Çıkarılan Metin =
↓↓↓
Süleymancıların yurdunda kalmış birisi olarak bu topluluğun kendilerince amacı öğrenci çağındaki gençlere dini bilgiler öğretmek ve vatana millete hayırlı bir evlat yetiştirmek olarak tanımlarlar.
süleymancıların türkiyenin tüm il/ilçe/kasaba sında yurtları vardır ve bu yurtlar %90 ı m.e.b. ına dernek adı altında bağlıdır. %10 luk kısmı ise hafızlık vs. olarak diyanete bağlıdır.
peki bu topluluk bu yurtların masraflarını nasıl finanse ediyolar. öncelikle bi yerde yurt yapılacaksa o yere en yakın yurda mensup olmuş godoman dediğimiz zengin iş adamlarından yüklü miktarda yardım toplarlar. geri kalanı ise esnaf ve diğer kendilerine mensup kişilerden makbuz karşılığı yardım adı altında isterler. yurt yapıldıktan sonra aylık masrafları (elektirik, doğalgaz,su, erzak, hocaların cep harçlığı) çarşı pazarda esnaftan olsun karşılarına çıkan kişilerden makbuz karşılığı toplarlar. ve bunu hergün yaparlar ve bunu yapacak en az iki kişi seçerler ( her ayrı yurt için geçerlidir)
bu yurtlarda hocalık yapan kişiler devletten maaş almazlar. yukarda bahsettiğim gibi yardım adı altında toplanan paralardan her ay belirlenmiş belli bir meblağ ı alırlar. ve ne kadar alacaklarını her yıl merkez denilen yerden belirlenir. örneğin yeni mezun olmuş bir hoca bu zamanlarda 510 tl civarı almaktadır askerliğini yapmışsa bu miktar 600 tl ye kadar yükseliyo. evli hocalar ise 850-900 tl civarı almaktadırlar. evli hocalar için kalacakları bir lojman yoksa kiralarını da kaldıkları ilin kira ortalamasına göre verilmektedir (örnek istanbul için kira bedeli 1000 tl olarak belirlenmiştir) eğer tuttukları evin kirası bu miktarın üstündeyse kalan farkı kendi ceplerinden ödemek zorundadırlar. her yurdun bi idarecisi (müdür) vardır. en yüksek parayı o alır. en yüksek dediysek evli hoca maasindan 50-100 tl daha fazla alıyolarlar
* . her ramazan ve kurban bayramında çift maaş alırlar. yıllık belirlenmiş yıllık yakacak (kömür-doğalgaz)parası verirler. herkese sigorta yapmazlar. yaptıkları kişileride ya yurtta kaloriferci, belletici vs. adı altında sigorta bağlarlar.
↑↑↑
Etkinlik = Süleymancı yurtlarını anlatan metinde "peki bu topluluk" ifadesiyle başlayıp "yurt için geçerlidir)" ifadesiyle biten kısmı harfi harfine yazınız.

Girdi Verileri =
↓↓↓
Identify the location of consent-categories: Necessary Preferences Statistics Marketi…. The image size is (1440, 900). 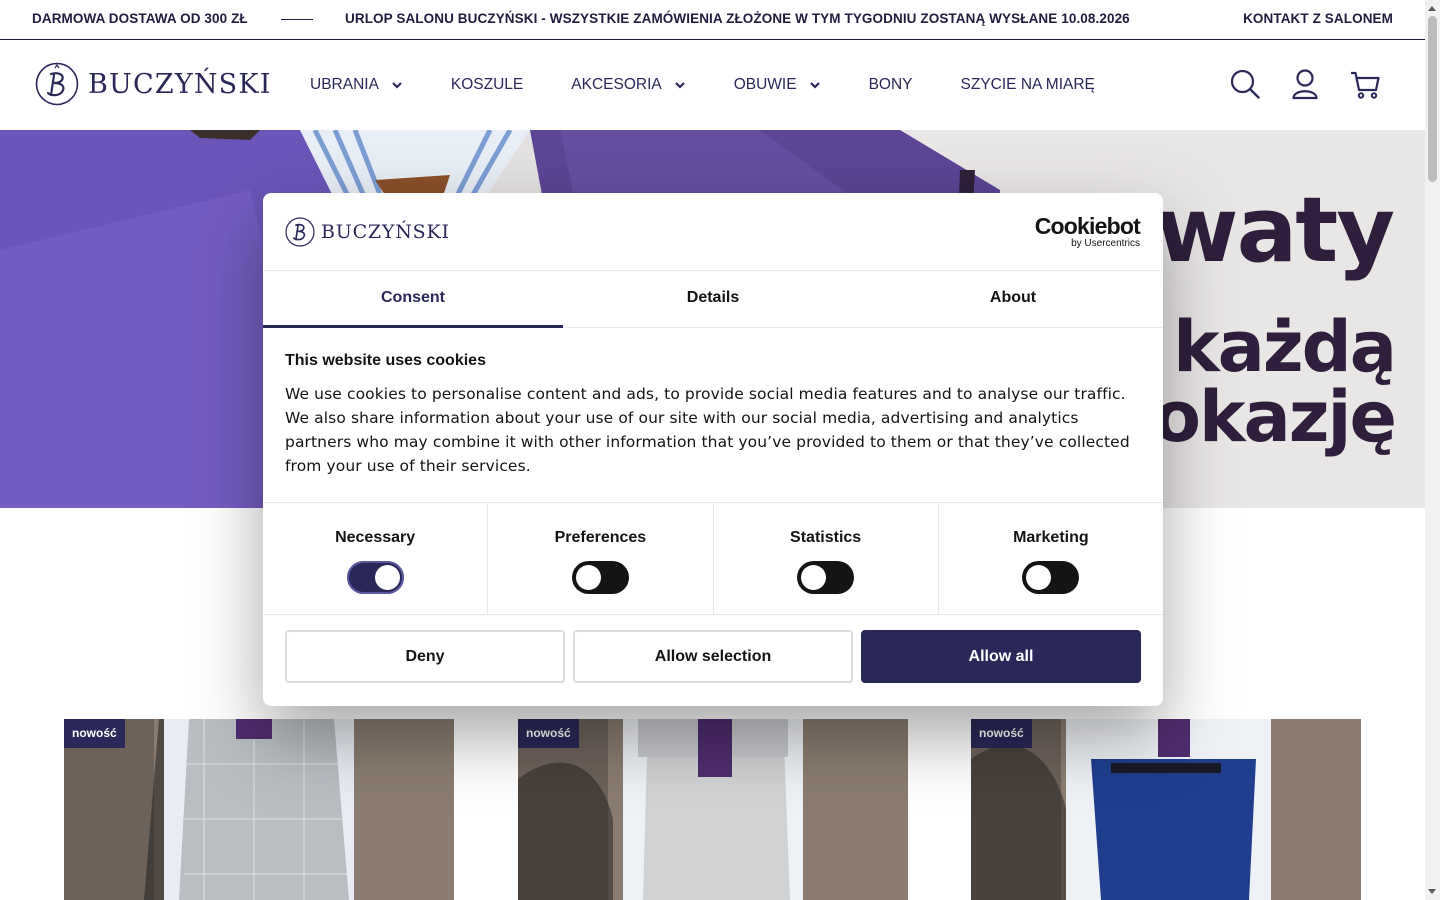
↑↑↑
Cevap Alanı =
peki bu topluluk bu yurtların masraflarını nasıl finanse ediyolar. öncelikle bi yerde yurt yapılacaksa o yere en yakın yurda mensup olmuş godoman dediğimiz zengin iş adamlarından yüklü miktarda yardım toplarlar. geri kalanı ise esnaf ve diğer kendilerine mensup kişilerden makbuz karşılığı yardım adı altında isterler. yurt yapıldıktan sonra aylık masrafları (elektirik, doğalgaz,su, erzak, hocaların cep harçlığı) çarşı pazarda esnaftan olsun karşılarına çıkan kişilerden makbuz karşılığı toplarlar. ve bunu hergün yaparlar ve bunu yapacak en az iki kişi seçerler ( her ayrı yurt için geçerlidir)